Each of the records that follow needs an exact reproduction.
═══ Extracted entries
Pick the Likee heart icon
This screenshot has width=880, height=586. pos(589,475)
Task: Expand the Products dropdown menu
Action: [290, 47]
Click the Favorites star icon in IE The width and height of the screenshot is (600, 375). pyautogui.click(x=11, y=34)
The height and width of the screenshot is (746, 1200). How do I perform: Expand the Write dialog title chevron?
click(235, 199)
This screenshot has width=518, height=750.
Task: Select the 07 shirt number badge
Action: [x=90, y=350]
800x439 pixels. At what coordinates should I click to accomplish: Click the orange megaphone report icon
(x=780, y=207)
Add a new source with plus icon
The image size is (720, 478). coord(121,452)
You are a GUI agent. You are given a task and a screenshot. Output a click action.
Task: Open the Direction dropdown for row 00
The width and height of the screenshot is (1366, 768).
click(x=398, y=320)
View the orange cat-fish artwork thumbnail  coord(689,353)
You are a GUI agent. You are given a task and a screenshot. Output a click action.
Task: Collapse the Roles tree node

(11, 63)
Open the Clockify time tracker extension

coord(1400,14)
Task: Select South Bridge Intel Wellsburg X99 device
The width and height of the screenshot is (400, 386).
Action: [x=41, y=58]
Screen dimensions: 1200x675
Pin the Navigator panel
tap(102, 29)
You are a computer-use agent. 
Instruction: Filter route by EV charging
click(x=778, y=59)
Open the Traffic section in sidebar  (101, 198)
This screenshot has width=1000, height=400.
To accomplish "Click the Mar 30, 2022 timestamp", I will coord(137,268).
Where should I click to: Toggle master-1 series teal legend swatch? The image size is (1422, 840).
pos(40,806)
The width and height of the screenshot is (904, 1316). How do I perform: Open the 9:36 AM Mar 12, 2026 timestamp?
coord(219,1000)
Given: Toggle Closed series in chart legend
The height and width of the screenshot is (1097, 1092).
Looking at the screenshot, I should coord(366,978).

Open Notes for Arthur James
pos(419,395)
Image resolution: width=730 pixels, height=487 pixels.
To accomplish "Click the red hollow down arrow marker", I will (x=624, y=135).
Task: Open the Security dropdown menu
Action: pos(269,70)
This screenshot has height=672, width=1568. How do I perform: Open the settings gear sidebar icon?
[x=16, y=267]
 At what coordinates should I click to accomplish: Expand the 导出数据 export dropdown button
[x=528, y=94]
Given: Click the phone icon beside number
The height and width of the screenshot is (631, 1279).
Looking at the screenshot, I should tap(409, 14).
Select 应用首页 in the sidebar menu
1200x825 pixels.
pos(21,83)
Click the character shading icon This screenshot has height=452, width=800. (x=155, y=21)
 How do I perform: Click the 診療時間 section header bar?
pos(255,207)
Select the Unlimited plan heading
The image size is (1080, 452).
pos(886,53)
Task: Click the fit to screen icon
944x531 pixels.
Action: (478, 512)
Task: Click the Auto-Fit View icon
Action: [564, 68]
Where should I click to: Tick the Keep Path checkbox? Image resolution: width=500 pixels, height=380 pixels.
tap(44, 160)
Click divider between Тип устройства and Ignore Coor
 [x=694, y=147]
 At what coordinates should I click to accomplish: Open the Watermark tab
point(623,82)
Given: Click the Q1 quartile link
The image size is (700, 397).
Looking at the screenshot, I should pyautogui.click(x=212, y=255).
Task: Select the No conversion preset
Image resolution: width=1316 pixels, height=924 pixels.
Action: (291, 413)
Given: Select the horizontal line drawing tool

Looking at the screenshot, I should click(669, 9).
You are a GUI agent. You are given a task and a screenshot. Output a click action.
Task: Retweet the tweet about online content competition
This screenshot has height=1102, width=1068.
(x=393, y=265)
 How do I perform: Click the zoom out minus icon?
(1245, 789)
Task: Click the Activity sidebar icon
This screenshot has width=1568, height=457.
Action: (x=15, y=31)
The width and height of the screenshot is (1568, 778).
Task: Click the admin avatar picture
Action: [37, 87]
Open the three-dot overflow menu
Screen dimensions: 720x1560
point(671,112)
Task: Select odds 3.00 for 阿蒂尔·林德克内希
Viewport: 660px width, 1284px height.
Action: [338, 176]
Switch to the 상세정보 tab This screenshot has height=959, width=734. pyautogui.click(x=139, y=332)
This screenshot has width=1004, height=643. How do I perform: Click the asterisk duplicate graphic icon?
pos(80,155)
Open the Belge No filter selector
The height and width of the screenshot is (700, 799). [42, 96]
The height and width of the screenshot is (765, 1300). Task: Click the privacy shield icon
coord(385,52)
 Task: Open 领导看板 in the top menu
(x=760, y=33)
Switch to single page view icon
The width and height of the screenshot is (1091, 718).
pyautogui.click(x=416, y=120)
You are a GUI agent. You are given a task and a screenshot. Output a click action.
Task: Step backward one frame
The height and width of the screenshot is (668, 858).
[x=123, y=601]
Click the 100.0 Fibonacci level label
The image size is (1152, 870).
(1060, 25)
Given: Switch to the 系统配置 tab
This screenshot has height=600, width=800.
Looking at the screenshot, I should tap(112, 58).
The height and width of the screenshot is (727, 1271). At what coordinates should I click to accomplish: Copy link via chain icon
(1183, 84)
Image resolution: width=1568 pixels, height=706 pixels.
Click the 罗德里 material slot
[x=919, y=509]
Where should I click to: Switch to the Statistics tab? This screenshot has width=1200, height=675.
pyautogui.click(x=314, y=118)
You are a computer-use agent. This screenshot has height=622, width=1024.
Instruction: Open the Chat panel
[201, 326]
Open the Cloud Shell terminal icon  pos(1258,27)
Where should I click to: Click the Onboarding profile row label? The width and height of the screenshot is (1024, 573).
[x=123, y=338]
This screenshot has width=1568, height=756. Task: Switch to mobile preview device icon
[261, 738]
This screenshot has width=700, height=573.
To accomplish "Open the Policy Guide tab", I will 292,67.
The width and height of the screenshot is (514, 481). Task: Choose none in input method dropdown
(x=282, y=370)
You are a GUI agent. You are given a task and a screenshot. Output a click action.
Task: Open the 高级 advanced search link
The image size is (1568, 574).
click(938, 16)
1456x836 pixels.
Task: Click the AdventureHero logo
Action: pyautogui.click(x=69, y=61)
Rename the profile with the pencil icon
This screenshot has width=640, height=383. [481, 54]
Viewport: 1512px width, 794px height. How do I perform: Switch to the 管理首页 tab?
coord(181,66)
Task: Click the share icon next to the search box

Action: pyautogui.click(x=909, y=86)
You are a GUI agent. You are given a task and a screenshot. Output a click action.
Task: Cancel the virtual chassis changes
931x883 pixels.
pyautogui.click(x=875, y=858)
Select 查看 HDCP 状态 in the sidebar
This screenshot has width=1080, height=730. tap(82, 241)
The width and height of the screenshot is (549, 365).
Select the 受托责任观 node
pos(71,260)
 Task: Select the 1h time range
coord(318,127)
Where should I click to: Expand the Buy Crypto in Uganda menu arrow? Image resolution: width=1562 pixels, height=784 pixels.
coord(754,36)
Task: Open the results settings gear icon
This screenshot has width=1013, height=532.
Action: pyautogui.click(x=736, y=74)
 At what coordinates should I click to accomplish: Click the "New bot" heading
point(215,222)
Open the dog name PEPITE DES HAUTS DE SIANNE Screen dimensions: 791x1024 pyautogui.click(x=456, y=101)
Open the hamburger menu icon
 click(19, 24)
══════
# Response area
Pick the Likee heart icon
This screenshot has width=880, height=586. pos(589,475)
Task: Expand the Products dropdown menu
Action: [290, 47]
Click the Favorites star icon in IE The width and height of the screenshot is (600, 375). pyautogui.click(x=11, y=34)
The height and width of the screenshot is (746, 1200). How do I perform: Expand the Write dialog title chevron?
click(235, 199)
This screenshot has width=518, height=750.
Task: Select the 07 shirt number badge
Action: [x=90, y=350]
800x439 pixels. At what coordinates should I click to accomplish: Click the orange megaphone report icon
(x=780, y=207)
Add a new source with plus icon
The image size is (720, 478). coord(121,452)
You are a GUI agent. You are given a task and a screenshot. Output a click action.
Task: Open the Direction dropdown for row 00
The width and height of the screenshot is (1366, 768).
click(x=398, y=320)
View the orange cat-fish artwork thumbnail  coord(689,353)
You are a GUI agent. You are given a task and a screenshot. Output a click action.
Task: Collapse the Roles tree node

(11, 63)
Open the Clockify time tracker extension

coord(1400,14)
Task: Select South Bridge Intel Wellsburg X99 device
The width and height of the screenshot is (400, 386).
Action: [x=41, y=58]
Screen dimensions: 1200x675
Pin the Navigator panel
tap(102, 29)
You are a computer-use agent. 
Instruction: Filter route by EV charging
click(x=778, y=59)
Open the Traffic section in sidebar  (101, 198)
This screenshot has width=1000, height=400.
To accomplish "Click the Mar 30, 2022 timestamp", I will coord(137,268).
Where should I click to: Toggle master-1 series teal legend swatch? The image size is (1422, 840).
pos(40,806)
The width and height of the screenshot is (904, 1316). How do I perform: Open the 9:36 AM Mar 12, 2026 timestamp?
coord(219,1000)
Given: Toggle Closed series in chart legend
The height and width of the screenshot is (1097, 1092).
Looking at the screenshot, I should coord(366,978).

Open Notes for Arthur James
pos(419,395)
Image resolution: width=730 pixels, height=487 pixels.
To accomplish "Click the red hollow down arrow marker", I will (x=624, y=135).
Task: Open the Security dropdown menu
Action: pos(269,70)
This screenshot has height=672, width=1568. How do I perform: Open the settings gear sidebar icon?
[x=16, y=267]
 At what coordinates should I click to accomplish: Expand the 导出数据 export dropdown button
[x=528, y=94]
Given: Click the phone icon beside number
The height and width of the screenshot is (631, 1279).
Looking at the screenshot, I should tap(409, 14).
Select 应用首页 in the sidebar menu
1200x825 pixels.
pos(21,83)
Click the character shading icon This screenshot has height=452, width=800. (x=155, y=21)
 How do I perform: Click the 診療時間 section header bar?
pos(255,207)
Select the Unlimited plan heading
The image size is (1080, 452).
pos(886,53)
Task: Click the fit to screen icon
944x531 pixels.
Action: (478, 512)
Task: Click the Auto-Fit View icon
Action: [564, 68]
Where should I click to: Tick the Keep Path checkbox? Image resolution: width=500 pixels, height=380 pixels.
tap(44, 160)
Click divider between Тип устройства and Ignore Coor
 [x=694, y=147]
 At what coordinates should I click to accomplish: Open the Watermark tab
point(623,82)
Given: Click the Q1 quartile link
The image size is (700, 397).
Looking at the screenshot, I should pyautogui.click(x=212, y=255).
Task: Select the No conversion preset
Image resolution: width=1316 pixels, height=924 pixels.
Action: (291, 413)
Given: Select the horizontal line drawing tool

Looking at the screenshot, I should click(669, 9).
You are a GUI agent. You are given a task and a screenshot. Output a click action.
Task: Retweet the tweet about online content competition
This screenshot has height=1102, width=1068.
(x=393, y=265)
 How do I perform: Click the zoom out minus icon?
(1245, 789)
Task: Click the Activity sidebar icon
This screenshot has width=1568, height=457.
Action: (x=15, y=31)
The width and height of the screenshot is (1568, 778).
Task: Click the admin avatar picture
Action: [37, 87]
Open the three-dot overflow menu
Screen dimensions: 720x1560
point(671,112)
Task: Select odds 3.00 for 阿蒂尔·林德克内希
Viewport: 660px width, 1284px height.
Action: [338, 176]
Switch to the 상세정보 tab This screenshot has height=959, width=734. pyautogui.click(x=139, y=332)
This screenshot has width=1004, height=643. How do I perform: Click the asterisk duplicate graphic icon?
pos(80,155)
Open the Belge No filter selector
The height and width of the screenshot is (700, 799). [42, 96]
The height and width of the screenshot is (765, 1300). Task: Click the privacy shield icon
coord(385,52)
 Task: Open 领导看板 in the top menu
(x=760, y=33)
Switch to single page view icon
The width and height of the screenshot is (1091, 718).
pyautogui.click(x=416, y=120)
You are a GUI agent. You are given a task and a screenshot. Output a click action.
Task: Step backward one frame
The height and width of the screenshot is (668, 858).
[x=123, y=601]
Click the 100.0 Fibonacci level label
The image size is (1152, 870).
(1060, 25)
Given: Switch to the 系统配置 tab
This screenshot has height=600, width=800.
Looking at the screenshot, I should tap(112, 58).
The height and width of the screenshot is (727, 1271). At what coordinates should I click to accomplish: Copy link via chain icon
(1183, 84)
Image resolution: width=1568 pixels, height=706 pixels.
Click the 罗德里 material slot
[x=919, y=509]
Where should I click to: Switch to the Statistics tab? This screenshot has width=1200, height=675.
pyautogui.click(x=314, y=118)
You are a computer-use agent. This screenshot has height=622, width=1024.
Instruction: Open the Chat panel
[201, 326]
Open the Cloud Shell terminal icon  pos(1258,27)
Where should I click to: Click the Onboarding profile row label? The width and height of the screenshot is (1024, 573).
[x=123, y=338]
This screenshot has width=1568, height=756. Task: Switch to mobile preview device icon
[261, 738]
This screenshot has width=700, height=573.
To accomplish "Open the Policy Guide tab", I will 292,67.
The width and height of the screenshot is (514, 481). Task: Choose none in input method dropdown
(x=282, y=370)
You are a GUI agent. You are given a task and a screenshot. Output a click action.
Task: Open the 高级 advanced search link
The image size is (1568, 574).
click(938, 16)
1456x836 pixels.
Task: Click the AdventureHero logo
Action: pyautogui.click(x=69, y=61)
Rename the profile with the pencil icon
This screenshot has width=640, height=383. [481, 54]
Viewport: 1512px width, 794px height. How do I perform: Switch to the 管理首页 tab?
coord(181,66)
Task: Click the share icon next to the search box

Action: pyautogui.click(x=909, y=86)
You are a GUI agent. You are given a task and a screenshot. Output a click action.
Task: Cancel the virtual chassis changes
931x883 pixels.
pyautogui.click(x=875, y=858)
Select 查看 HDCP 状态 in the sidebar
This screenshot has width=1080, height=730. tap(82, 241)
The width and height of the screenshot is (549, 365).
Select the 受托责任观 node
pos(71,260)
 Task: Select the 1h time range
coord(318,127)
Where should I click to: Expand the Buy Crypto in Uganda menu arrow? Image resolution: width=1562 pixels, height=784 pixels.
coord(754,36)
Task: Open the results settings gear icon
This screenshot has width=1013, height=532.
Action: pyautogui.click(x=736, y=74)
 At what coordinates should I click to accomplish: Click the "New bot" heading
point(215,222)
Open the dog name PEPITE DES HAUTS DE SIANNE Screen dimensions: 791x1024 pyautogui.click(x=456, y=101)
Open the hamburger menu icon
 click(19, 24)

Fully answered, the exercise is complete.